Egyptian prosecution authorities late Tuesday referred 145 people to a military tribunal for suspected involvement in two high-profile assassination attempts last year, according to a local judicial source.
"Prosecutor-General Nabil Sadek referred 145 people to the military judicial authorities," the source, speaking anonymously as he was not authorized to talk to media, told Anadolu Agency.
The defendants, he added, had been charged with involvement in recent attempts on the lives of Deputy Prosecutor-General Zakaria Abdel-Aziz and former Grand Mufti of the Republic Ali Gomaa.
The source said the number of people referred to military prosecutors in connection with the two cases was expected to rise.
The suspects, according to the same source, face charges of "membership in a banned organization that aims to disrupt state institutions", attempted murder and possession of explosives.
In August of last year, Gomaa, Egypt’s former grand mufti, survived an assassination attempt in western Cairo. The following month, Abdel-Aziz survived a car-bomb attack in the capital’s eastern New Cairo district.

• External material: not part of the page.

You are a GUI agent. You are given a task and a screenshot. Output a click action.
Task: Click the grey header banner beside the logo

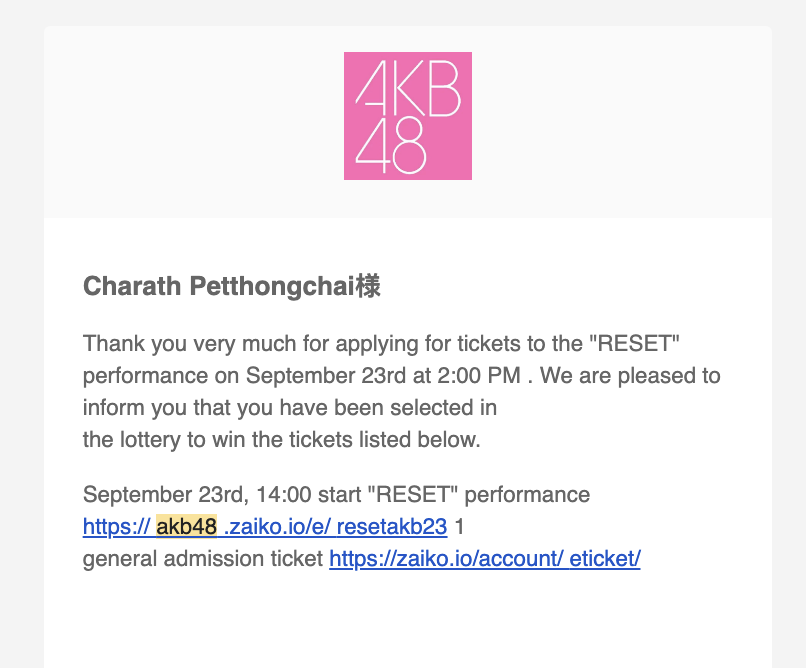click(600, 120)
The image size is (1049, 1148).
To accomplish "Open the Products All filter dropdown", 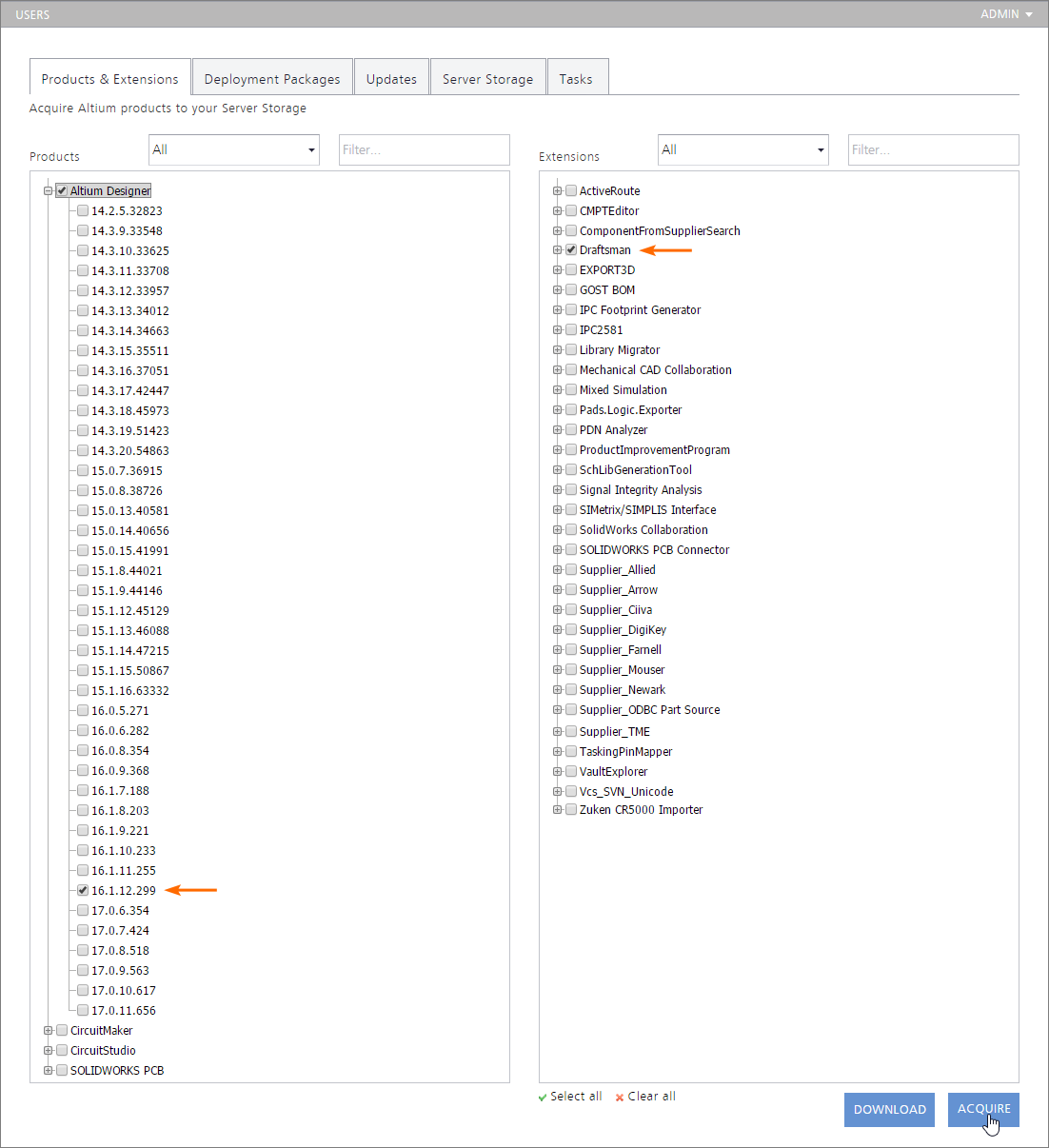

Over the past two years, attacks on officials and security personnel have become increasingly frequent in Egypt, especially in the volatile Sinai Peninsula.
Local and international NGOs, for their part, have voiced concern about Egypt’s longstanding practice of referring civilians to military trials.
Abolition of the practice had been a main demand of protesters during Egypt’s 2011 popular uprising, which forced autocratic President Hosni Mubarak to step down after three decades in power.